Source records:

* * *

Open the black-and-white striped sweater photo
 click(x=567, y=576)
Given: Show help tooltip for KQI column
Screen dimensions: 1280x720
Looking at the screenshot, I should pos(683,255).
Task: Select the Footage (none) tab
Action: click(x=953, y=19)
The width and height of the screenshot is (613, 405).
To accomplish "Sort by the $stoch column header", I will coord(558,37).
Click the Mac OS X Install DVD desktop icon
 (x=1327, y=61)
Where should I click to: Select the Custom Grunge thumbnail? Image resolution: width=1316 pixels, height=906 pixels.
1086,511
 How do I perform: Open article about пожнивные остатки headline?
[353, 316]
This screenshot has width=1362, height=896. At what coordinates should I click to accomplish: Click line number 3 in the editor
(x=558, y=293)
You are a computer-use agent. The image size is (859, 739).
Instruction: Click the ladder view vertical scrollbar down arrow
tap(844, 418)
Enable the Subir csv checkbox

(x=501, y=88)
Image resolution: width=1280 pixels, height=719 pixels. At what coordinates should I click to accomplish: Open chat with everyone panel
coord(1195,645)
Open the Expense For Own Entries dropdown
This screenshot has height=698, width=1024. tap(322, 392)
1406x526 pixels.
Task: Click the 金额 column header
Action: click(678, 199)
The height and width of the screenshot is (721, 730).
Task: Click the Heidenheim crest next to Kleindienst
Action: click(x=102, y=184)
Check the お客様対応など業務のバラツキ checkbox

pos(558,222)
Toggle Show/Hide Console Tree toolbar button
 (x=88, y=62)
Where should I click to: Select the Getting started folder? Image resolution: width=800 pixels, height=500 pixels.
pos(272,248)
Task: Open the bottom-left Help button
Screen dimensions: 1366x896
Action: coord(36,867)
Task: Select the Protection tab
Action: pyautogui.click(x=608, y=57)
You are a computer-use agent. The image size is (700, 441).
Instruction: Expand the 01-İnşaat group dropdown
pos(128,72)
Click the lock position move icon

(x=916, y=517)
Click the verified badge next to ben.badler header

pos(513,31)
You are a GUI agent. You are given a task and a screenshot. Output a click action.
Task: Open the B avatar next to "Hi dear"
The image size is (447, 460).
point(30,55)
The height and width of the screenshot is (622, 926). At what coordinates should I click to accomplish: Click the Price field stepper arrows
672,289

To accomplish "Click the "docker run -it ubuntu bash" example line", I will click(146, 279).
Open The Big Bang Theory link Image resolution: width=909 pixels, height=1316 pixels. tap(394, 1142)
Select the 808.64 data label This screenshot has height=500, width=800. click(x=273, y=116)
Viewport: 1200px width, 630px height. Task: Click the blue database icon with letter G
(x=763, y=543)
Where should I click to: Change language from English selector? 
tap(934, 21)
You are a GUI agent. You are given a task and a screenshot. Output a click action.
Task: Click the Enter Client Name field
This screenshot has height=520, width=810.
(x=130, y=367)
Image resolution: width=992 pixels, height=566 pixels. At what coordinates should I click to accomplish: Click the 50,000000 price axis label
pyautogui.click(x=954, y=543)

* * *

* [Problem requirements]:
What are the lines of the data above that include the string "agent"? Copy them.

* [Output for this task]:
You are a computer-use agent. The image size is (859, 739).
You are a computer-use agent. The image size is (700, 441).
You are a GUI agent. You are given a task and a screenshot. Output a click action.
You are a GUI agent. You are given a task and a screenshot. Output a click action.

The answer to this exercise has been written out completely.